Adjusted series for “Easter Bunny” searches using HTL versus using STL (left), and using HTL versus STAHL (right).
We clearly demonstrate that for series where the effect depends mostly or entirely on holiday dates, and can have leading/lagging effects; classical seasonal adjustment techniques will not work. The HTL approach is particularly effective here because it is able to center the effect around the moving Easter date, as well as accounting for the leading effects that we observe in this series. The nonparametric Barnacle approach to finding the number of leading/lagging days differs fundamentally from the fixed approaches to holiday adjustment used by X-13.
5.2.4. STAHL Application of Easter Bunny Searches
This series of searches for the Easter Bunny is simpler than many other series that Quantcube uses daily. The main difference is that this series exhibits purely holiday effects, whereas most series have a mix of holiday and seasonal effects. We will examine this in more detail in the next section. Figure 14 demonstrates the seasonally adjusted series using HTL and STAHL. We can observe that the STAHL seasonal adjustment slightly struggles with the negative effects, similar to what we observed in the STL procedure. However, it is also evident that STAHL can handle the dates close to the Easter event quite effectively. The efficiency of the HTL adjustment is visually confirmed by the spectral density graph (see Appendix A.9, Figure A7), where we observe that the HTL procedure removes the quick succession of peaks present in the density of the non-seasonally adjusted (NSA) data. These peaks correspond to the Fourier transform of a Dirac comb-like holiday pattern.
5.2.5. Negative Output Values
The number of Google searches can obviously not reach negative values. The STAHL procedure is not explicitly developed to deal with strictly positive values so we leave the results as they are to demonstrate to the reader how the methodology functions, without additional steps muddying the waters.
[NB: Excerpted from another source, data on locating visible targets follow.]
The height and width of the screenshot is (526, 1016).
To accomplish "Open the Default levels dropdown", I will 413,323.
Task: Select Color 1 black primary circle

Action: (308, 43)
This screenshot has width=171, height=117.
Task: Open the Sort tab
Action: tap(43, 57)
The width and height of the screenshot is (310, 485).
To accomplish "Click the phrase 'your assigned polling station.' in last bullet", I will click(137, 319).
In practice we would set a minimum value of zero to ensure strict positivity. For some series it can be worthwhile to seasonally adjust the log-values and then use the exponential of the seasonally-adjusted log series to maintain strict positivity. When examining the results in Figure 14 we can see that one of large advantage of the HTL procedure is that it produces significantly less negative outputs than STL or even STAHL.
6. Conclusion
In this research note, we unveil STAHL (Seasonal, Trend, And Holiday decomposition based on LOESS), an innovative framework for seasonal adjustment developed by Quantcube Technology. Drawing on the STL method pioneered by R. B. Cleveland et al. (1990), STAHL has been specifically crafted to accommodate the intricate seasonal patterns observed in diverse daily datasets, such as satellite imagery, textual analytics, daily pricing records, or web searches. STAHL’s utility is manifold, but its three primary enhancements stand out.
A key feature is the “holiday-loop” algorithm, which efficiently handles time-varying calendar effects, including diverse holidays such as the Chinese New Year and those following the Hijri calendar. The Barnacle procedure extends this capability, addressing not only the direct impact of holidays but also their anticipatory and lingering effects.
Additionally, we introduce the asymmetric kernel to produce point-in-time estimation, which significantly enriches the “systematic production” of seasonally adjusted series. This advancement paves the way for subsequent exploratory research into various asymmetric filters to potentially improve the point-in-time trend extraction procedure. Lastly, STAHL’s enhanced capability for handling missing values represents a leap forward in robustness, facilitating the management of gaps in seasonal data.
The practical applications of STAHL have been thoroughly tested, showcasing its ability to proficiently produce data that is adjusted for both seasonal and holiday effects across a spectrum of frequencies and series types, including both traditional and non-traditional ones. This establishes a new benchmark for automated seasonal adjustment of large scale high frequency datasets and may broaden the horizon for future applications in this domain.